Lynne Rosetto Casper has nothing on me, I routinely use 5 random ingredients from my fridge to make dinner. Otherwise my family would be hungry.
Can I measure each ingredient as I go to make it again? Rarely.
I want to feed my family. I want to move along in my life and just eat. I don’t like to fuss, writing down with precision each herb, spice and carrot, and remember to make pictures of each ingredient, each cooking step and the luscious finished product.
Besides, my kids are a bit tired of me making them wait till I have just the right light to photograph their dinner.
Wild abandon is the watchword of my nightly cooking with only a few guiding principles.
My meats have low to no added hormones, chemical solutions or tremendous distances traveled. No nitrates, nitrites except for celery seed.
2. My eggs are from chickens who have seen sunlight, bugs and grass in their lifetimes. Hopefully they have created eggs that reflect that. Till a month ago, they lived in my backyard. Damn, that homeowners association!
3. That my vegetables and fruits are pesticide free, hopefully at the peak of ripeness and haven’t been shipped from Venezuela. I like mine from Whatcom County.

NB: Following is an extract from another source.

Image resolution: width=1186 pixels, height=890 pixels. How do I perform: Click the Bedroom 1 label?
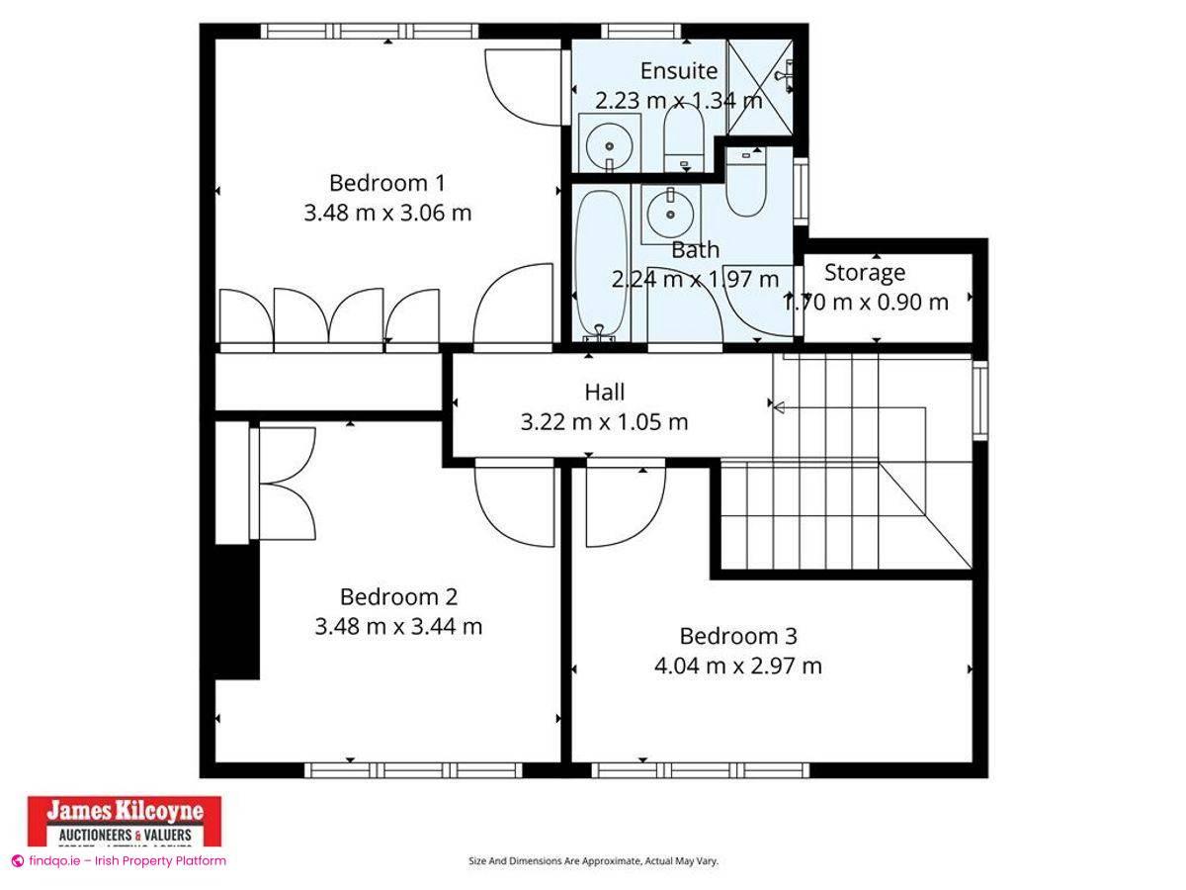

4. My fats are organic because pesticides and herbicides attach themselves to the fats in plants. Endocrine disruptors all, I see no need to increase my chances for breast cancer. Those are high enough already just from genetics.
5. My gluten-free grains are not genetically modified nor doused in pesticides and herbicides. I wish I could get most of the grains I prefer locally, but that is not truly an option. So I source them from the nearest safe gluten-free mill in Portland.

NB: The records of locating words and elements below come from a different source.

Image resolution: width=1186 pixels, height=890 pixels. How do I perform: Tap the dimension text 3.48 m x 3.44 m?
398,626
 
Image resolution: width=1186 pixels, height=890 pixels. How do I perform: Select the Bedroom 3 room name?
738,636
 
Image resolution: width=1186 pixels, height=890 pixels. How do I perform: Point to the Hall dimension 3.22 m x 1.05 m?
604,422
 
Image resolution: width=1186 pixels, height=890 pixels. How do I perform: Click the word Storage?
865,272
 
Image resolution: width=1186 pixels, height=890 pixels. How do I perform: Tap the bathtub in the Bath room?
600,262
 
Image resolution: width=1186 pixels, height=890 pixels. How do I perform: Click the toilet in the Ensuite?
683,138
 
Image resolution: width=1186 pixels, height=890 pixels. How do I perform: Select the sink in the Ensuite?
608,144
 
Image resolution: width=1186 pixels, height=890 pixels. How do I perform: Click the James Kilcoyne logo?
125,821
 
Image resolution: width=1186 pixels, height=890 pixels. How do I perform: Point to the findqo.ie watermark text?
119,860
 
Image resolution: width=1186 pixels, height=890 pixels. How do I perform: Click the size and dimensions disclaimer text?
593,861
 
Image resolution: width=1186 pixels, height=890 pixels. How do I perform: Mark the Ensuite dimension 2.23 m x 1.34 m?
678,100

I like to keep my carbon footprint small because I have kids who want to grow up in a world that isn’t underwater from global warming of the glaciers.

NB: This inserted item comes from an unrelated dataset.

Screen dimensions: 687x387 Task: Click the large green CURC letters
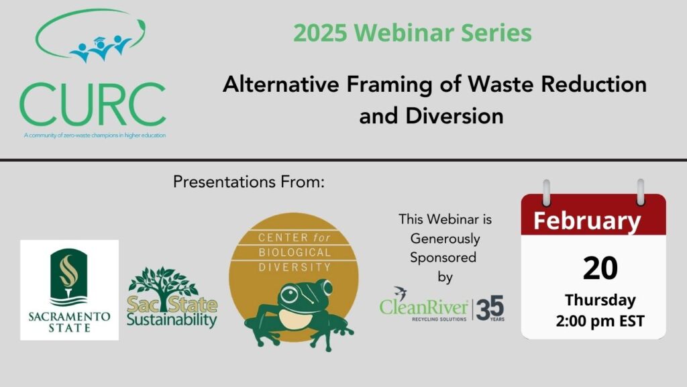pyautogui.click(x=93, y=104)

Ok, so there you go, My philosophy in a nutshell.
Locally grown, low chemical content, happy animals, small carbon footprint.
When I can slow down and do the measuring, I can post a recipe that reflects those principles as well as instruct you.
That can only truly happen once or twice a week because my life is busy.
I am a doctor who specializes in gluten intolerance but sees the gamut of patients from birth to elder.
I am a wife to an amazing acupuncturist who depends on my social media knowledge for promotion of his community acupuncture clinic.
As do my other clients for social media setups. I am a geek who loves the infrastructure set-up of social media. So I have another business doing just that for artists, writers, brick and mortar stores. If you want me to help you, send me an email.
I am the mom to two incredible daughters. Young ladies about to embark on middle school- the 3rd circle of hell in my memories. They need my focus to journey through.
I lead their girl scout troop. Girls do need to learn how to build fires, cook over coals in a dutch oven, learn about science and math, trail blaze and sometimes just kickback and enjoy working with their hands. Oh, and sell some cookies too. Without a strong leader, they will never experience some of those things. Our troop has been together since first grade. Don’t you think they might get through middle school with a bit more confidence since they know they can depend on their friends from Girl Scouts?
I serve on the board of our local gluten intolerance group, lead the Healthy Gluten-Free Kids support group here in town. I even write about all of this on 4 blogs, twitter and facebook.
I teach classes (look under the events tab) so newly diagnosed folks can change to a gluten free life that is healthy.
There is life and bread after diagnosis. Gluten free sourdough bread, actually. One that has a crunchy crust, tender insides and a flavor that can transport you to San Francisco.
All this and a bunch of continuing education seminars, conferences and such to round out the demands on my time.
So once a week is it for here. Talk with you next week.
Or better yet, leave me a question to answer or a recipe to remake. I like challenges.
And if you want to see my pictures of IFBC, click here.
Just realize that till I heard Penny de los Santos speak, I was taking pictures not yet making pictures.